- _PROBLEM STATEMENT_: Read through the material below and copy each line in which the word "Gaming" occurs.

- _GIVEN ENTRIES_:
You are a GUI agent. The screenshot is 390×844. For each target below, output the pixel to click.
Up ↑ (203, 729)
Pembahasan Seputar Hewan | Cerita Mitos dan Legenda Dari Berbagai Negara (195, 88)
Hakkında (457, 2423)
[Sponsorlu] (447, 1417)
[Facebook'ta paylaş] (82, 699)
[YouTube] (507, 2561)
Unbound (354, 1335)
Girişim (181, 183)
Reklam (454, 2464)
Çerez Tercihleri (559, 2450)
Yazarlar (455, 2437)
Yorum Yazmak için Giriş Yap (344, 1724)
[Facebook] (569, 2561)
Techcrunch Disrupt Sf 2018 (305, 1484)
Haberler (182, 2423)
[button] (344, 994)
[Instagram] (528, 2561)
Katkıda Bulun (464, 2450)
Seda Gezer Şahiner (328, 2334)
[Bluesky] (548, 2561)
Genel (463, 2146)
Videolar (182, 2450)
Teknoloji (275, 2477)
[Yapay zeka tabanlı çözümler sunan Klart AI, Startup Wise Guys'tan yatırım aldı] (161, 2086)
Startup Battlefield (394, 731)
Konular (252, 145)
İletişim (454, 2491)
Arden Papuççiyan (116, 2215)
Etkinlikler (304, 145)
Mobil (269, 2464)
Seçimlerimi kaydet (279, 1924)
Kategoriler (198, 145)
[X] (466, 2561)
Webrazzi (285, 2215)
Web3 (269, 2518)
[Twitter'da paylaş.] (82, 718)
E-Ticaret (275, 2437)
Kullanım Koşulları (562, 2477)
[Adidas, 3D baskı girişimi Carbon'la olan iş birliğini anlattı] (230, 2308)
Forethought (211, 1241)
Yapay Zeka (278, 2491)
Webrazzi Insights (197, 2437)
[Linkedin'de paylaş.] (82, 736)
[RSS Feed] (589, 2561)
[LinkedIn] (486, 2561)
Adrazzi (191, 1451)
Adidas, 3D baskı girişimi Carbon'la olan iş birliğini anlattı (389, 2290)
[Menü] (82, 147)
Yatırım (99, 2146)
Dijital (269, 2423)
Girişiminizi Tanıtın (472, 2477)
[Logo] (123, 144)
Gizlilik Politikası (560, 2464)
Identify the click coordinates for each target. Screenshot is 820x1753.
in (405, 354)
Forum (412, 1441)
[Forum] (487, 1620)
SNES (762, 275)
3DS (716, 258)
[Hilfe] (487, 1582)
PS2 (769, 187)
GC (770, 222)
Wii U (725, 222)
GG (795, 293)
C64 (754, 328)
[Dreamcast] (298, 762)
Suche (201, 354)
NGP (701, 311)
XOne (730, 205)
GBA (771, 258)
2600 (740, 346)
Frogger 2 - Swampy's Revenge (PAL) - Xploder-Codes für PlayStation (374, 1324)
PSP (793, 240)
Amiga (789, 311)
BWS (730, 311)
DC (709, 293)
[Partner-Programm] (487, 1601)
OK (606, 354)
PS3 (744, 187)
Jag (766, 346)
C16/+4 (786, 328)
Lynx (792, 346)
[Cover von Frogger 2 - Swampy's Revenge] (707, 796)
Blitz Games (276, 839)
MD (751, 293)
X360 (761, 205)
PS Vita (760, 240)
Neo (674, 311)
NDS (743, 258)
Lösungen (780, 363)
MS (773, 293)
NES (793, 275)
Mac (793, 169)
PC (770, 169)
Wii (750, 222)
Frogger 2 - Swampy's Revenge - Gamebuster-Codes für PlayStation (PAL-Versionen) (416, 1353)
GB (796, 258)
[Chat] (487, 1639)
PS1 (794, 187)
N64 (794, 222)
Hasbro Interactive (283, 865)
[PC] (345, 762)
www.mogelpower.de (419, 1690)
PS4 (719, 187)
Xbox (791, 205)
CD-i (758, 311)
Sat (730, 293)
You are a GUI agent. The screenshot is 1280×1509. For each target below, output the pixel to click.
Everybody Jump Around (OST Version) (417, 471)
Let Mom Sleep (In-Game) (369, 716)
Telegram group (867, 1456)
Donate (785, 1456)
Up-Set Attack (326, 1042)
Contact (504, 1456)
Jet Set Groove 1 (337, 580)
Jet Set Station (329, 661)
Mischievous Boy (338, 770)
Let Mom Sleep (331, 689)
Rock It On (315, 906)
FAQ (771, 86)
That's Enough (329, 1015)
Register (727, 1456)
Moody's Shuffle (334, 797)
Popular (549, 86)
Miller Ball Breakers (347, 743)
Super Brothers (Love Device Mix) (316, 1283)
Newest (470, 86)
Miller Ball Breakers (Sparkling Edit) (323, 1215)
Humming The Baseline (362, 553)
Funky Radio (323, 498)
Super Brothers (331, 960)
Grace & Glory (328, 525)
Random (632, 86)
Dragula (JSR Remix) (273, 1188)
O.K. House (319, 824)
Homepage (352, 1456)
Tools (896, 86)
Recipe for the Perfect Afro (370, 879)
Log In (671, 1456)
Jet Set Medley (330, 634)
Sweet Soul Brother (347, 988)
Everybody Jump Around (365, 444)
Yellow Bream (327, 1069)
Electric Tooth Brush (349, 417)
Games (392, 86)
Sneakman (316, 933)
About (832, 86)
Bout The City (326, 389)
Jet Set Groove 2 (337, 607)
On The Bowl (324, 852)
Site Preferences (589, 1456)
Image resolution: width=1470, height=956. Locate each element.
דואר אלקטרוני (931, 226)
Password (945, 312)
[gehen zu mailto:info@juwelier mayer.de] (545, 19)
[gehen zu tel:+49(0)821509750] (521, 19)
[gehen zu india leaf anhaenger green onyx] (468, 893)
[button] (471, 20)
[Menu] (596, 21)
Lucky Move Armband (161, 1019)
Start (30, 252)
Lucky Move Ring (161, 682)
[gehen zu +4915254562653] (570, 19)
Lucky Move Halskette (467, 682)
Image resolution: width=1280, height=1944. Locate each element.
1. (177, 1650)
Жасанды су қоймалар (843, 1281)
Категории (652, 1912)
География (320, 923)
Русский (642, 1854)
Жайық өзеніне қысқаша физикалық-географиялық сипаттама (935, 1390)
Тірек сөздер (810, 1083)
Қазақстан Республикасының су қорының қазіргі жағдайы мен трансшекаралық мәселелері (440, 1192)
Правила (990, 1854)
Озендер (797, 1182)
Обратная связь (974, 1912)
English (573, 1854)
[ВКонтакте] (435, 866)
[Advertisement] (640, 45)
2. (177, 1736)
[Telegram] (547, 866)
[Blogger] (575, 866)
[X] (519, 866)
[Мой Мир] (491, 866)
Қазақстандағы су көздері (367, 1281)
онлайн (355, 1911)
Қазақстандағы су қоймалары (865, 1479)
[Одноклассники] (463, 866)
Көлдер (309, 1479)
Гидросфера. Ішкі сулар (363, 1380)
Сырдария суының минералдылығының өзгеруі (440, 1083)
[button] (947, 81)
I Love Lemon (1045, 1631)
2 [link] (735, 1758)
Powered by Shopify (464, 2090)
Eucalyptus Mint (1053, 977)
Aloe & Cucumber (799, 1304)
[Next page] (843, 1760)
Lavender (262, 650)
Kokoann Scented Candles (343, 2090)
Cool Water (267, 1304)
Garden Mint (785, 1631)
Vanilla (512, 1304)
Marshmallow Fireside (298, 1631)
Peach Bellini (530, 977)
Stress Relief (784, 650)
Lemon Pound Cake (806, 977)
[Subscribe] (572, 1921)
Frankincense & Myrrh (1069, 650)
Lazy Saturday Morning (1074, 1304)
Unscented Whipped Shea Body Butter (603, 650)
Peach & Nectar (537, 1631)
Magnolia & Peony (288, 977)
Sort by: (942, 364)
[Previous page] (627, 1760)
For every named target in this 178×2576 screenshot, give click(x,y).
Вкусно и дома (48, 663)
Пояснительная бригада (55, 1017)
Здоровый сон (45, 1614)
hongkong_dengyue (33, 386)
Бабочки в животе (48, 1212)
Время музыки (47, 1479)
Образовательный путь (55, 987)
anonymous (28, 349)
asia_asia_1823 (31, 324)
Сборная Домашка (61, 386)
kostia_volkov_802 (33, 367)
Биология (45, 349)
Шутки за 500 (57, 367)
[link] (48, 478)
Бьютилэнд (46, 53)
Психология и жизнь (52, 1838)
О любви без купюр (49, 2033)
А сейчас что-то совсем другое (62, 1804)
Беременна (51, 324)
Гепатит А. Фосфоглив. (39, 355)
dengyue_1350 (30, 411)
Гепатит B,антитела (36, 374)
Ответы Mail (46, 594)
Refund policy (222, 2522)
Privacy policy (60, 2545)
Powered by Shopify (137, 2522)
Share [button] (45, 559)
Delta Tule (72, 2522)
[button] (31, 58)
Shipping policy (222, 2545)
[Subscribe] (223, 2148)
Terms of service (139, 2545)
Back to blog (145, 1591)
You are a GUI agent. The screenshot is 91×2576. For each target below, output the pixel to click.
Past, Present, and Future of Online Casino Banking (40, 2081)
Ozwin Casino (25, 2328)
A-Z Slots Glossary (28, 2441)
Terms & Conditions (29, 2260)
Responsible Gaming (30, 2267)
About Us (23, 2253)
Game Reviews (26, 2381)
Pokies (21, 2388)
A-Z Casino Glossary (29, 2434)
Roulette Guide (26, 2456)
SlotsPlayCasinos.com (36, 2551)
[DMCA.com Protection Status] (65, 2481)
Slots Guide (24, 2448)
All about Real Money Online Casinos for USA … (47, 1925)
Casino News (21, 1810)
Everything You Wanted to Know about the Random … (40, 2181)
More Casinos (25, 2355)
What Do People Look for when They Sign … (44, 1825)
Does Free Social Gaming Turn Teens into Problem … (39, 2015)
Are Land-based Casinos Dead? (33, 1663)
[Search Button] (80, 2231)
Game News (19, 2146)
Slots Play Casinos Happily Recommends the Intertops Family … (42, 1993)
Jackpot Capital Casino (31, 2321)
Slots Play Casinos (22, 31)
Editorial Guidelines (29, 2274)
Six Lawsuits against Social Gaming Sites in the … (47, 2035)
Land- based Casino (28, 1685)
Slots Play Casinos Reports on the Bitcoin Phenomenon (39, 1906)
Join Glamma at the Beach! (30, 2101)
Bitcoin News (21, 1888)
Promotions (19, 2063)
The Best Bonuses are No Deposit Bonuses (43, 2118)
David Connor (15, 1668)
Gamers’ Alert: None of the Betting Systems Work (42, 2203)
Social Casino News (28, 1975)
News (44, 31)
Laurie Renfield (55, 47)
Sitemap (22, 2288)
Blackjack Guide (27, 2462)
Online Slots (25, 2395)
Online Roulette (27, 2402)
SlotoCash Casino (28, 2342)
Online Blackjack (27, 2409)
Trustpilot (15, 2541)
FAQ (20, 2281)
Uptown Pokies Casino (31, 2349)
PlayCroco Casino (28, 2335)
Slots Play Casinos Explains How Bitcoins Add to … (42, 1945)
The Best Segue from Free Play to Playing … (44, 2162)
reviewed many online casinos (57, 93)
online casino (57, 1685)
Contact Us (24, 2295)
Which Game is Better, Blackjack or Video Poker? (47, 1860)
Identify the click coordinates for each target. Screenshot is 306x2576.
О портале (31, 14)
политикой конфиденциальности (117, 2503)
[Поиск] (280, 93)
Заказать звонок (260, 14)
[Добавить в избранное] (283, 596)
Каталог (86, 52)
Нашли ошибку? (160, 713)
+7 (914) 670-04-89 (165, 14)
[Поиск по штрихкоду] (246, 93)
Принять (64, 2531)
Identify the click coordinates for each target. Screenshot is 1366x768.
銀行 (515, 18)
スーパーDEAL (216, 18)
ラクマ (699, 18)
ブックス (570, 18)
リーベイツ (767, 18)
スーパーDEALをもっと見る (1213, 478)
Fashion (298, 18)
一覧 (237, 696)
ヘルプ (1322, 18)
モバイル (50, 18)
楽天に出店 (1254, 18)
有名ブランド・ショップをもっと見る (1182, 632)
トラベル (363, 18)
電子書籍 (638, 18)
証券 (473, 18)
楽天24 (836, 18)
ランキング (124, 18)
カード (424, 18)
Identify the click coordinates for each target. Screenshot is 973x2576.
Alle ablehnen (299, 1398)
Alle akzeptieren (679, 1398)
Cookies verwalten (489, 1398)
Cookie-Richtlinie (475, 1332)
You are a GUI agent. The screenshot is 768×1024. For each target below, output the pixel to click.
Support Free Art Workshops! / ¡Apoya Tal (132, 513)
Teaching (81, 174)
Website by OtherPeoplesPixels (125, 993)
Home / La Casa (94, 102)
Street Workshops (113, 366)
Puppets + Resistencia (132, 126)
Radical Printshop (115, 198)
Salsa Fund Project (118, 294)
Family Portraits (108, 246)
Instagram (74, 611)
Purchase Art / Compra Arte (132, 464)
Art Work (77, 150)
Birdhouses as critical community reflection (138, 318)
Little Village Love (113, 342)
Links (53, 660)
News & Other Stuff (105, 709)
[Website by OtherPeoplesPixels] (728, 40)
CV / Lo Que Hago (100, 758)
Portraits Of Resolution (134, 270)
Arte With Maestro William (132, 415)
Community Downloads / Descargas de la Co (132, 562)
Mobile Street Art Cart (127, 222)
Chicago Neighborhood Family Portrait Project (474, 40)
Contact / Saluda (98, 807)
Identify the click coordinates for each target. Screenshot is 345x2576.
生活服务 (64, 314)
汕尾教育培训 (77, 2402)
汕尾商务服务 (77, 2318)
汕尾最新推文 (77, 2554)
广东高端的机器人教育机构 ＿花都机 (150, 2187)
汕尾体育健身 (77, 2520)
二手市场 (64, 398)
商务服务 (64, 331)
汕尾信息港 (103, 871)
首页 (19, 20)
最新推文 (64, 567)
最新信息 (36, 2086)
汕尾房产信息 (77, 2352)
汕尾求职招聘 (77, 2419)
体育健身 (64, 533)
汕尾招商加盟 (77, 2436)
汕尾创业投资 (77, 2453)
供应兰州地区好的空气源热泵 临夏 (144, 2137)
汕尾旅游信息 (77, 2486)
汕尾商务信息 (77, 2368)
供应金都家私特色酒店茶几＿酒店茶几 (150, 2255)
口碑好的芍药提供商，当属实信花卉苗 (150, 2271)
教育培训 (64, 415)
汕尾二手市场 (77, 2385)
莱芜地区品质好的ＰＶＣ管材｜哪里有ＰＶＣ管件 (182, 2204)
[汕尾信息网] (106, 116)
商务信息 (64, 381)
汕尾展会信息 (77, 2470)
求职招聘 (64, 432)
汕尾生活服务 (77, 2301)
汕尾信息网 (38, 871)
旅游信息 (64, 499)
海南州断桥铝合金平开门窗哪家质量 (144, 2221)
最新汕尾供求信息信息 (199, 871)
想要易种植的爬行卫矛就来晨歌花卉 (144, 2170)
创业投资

- _TASK OUTPUT_:
Responsible Gaming (30, 2267)
Does Free Social Gaming Turn Teens into Problem … (39, 2015)
Six Lawsuits against Social Gaming Sites in the … (47, 2035)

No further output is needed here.